§ **Série d'exercices**:
1. Relevez, dans leur ordre d'apparition, tous les noms de personnes cités dans l'extrait sur Macron.
2. Rédigez, s'il vous plaît, la suite de l'extrait sur Macron en partant de sa dernière phrase.

§ **Texte extrait**:
********

Or, que nous propose Macron sous le fallacieux vocabulaire du "progressisme" qu'il aurait choisi, opposé au "conservatisme" dont il serait l'ennemi? C'est le refus définitif, à la suite de Valls mais en plus séduisant, du socialisme (et a fortiori de toute hypothèse communiste), car toutes les réformes qu'il a déjà initiées et qu'il entend approfondir, applaudies par le MEDEF, Yvon Gattaz et même A. Juppé, se situent à l'intérieur d'une perspective capitaliste qui n'ose pas dire, ici, son nom: il préfère parler astucieusement d'un nouvel espoir de renouvellement "radical" de la politique, incarné dans un parti "démocrate" à l'américaine. Quelle imposture idéologique! Ce radicalisme-là ne convaincra que les naîfs qui croient aux "miroirs aux alouettes"!

********

§ **Données fournies**:

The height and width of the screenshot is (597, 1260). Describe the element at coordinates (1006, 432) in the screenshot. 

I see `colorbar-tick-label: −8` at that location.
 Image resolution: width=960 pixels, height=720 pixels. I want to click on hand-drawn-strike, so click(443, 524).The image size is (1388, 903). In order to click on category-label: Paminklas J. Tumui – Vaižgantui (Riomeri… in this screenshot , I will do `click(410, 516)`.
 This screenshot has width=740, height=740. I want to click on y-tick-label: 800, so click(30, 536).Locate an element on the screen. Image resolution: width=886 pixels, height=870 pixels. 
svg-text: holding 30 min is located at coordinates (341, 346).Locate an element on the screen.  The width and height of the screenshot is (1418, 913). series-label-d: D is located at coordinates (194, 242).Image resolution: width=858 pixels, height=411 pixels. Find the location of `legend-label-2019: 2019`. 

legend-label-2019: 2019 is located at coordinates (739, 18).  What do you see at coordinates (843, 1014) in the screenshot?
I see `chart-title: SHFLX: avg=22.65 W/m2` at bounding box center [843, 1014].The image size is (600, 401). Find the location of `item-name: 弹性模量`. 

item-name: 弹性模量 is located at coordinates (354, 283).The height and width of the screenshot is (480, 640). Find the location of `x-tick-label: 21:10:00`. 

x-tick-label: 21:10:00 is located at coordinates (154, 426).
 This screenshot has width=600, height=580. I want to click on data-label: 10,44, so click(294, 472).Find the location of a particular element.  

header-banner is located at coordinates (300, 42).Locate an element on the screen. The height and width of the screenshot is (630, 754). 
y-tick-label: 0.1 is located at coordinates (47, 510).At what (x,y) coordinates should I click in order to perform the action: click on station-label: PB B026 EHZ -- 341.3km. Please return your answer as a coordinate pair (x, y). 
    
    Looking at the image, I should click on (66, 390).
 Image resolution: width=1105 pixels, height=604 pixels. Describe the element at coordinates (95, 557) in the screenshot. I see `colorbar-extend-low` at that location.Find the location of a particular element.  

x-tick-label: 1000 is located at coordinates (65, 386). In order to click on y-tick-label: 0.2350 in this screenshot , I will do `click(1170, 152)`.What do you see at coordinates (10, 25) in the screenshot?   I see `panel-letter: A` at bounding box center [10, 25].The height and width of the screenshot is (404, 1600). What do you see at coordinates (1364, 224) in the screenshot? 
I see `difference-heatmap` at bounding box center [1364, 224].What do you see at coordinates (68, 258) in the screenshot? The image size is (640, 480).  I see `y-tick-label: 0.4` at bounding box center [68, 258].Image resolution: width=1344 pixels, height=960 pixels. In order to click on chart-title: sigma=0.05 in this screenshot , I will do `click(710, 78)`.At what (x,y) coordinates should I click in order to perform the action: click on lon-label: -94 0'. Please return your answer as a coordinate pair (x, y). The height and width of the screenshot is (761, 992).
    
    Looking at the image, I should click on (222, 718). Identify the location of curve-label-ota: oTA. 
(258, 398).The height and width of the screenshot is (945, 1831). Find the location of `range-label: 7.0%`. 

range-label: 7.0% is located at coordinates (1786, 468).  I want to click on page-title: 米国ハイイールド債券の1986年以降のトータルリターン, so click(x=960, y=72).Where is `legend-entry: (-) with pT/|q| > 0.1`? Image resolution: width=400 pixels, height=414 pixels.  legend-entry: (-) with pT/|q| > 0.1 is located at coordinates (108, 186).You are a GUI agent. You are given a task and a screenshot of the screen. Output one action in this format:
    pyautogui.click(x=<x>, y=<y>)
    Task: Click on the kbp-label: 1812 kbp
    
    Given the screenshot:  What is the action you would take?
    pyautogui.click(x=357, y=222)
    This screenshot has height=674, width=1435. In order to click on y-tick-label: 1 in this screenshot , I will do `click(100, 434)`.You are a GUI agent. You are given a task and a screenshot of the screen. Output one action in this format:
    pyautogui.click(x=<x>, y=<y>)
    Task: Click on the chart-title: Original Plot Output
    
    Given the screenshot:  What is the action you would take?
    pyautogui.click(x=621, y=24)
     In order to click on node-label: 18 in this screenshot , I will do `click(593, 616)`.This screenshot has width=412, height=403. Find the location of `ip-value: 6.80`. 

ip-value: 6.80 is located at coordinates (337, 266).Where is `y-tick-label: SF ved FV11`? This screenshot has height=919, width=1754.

********

§ **Réponses dans l'ordre**:
1. Macron, Valls, Yvon Gattaz, A. Juppé

2.
Oui, vraiment, Jaurès reviens-nous et rappelle à Macron (comme à d'autres) qu'on ne peut pas se réclamer à voix basse de la gauche (c'est encore paradoxalement son cas, on l'a vu) et la trahir fondamentalement. "Partir du réel pour aller à l'idéal" comme le voulait ce même Jaurès, suppose que l'on ne sacrifie pas l'idéal au nom d'un réel décrété intransformable, sauf sous une forme régressive et réactionnaire, et qu'on ne verse pas dans le cynisme politicien, cette "nouvelle morale immorale" de notre temps qu'incarne Macron, avec tant d'autres. Elle n'a d'autre fonction que de donner au peuple le sentiment de son impuissance, grâce auquel on alimente effectivement celle-ci.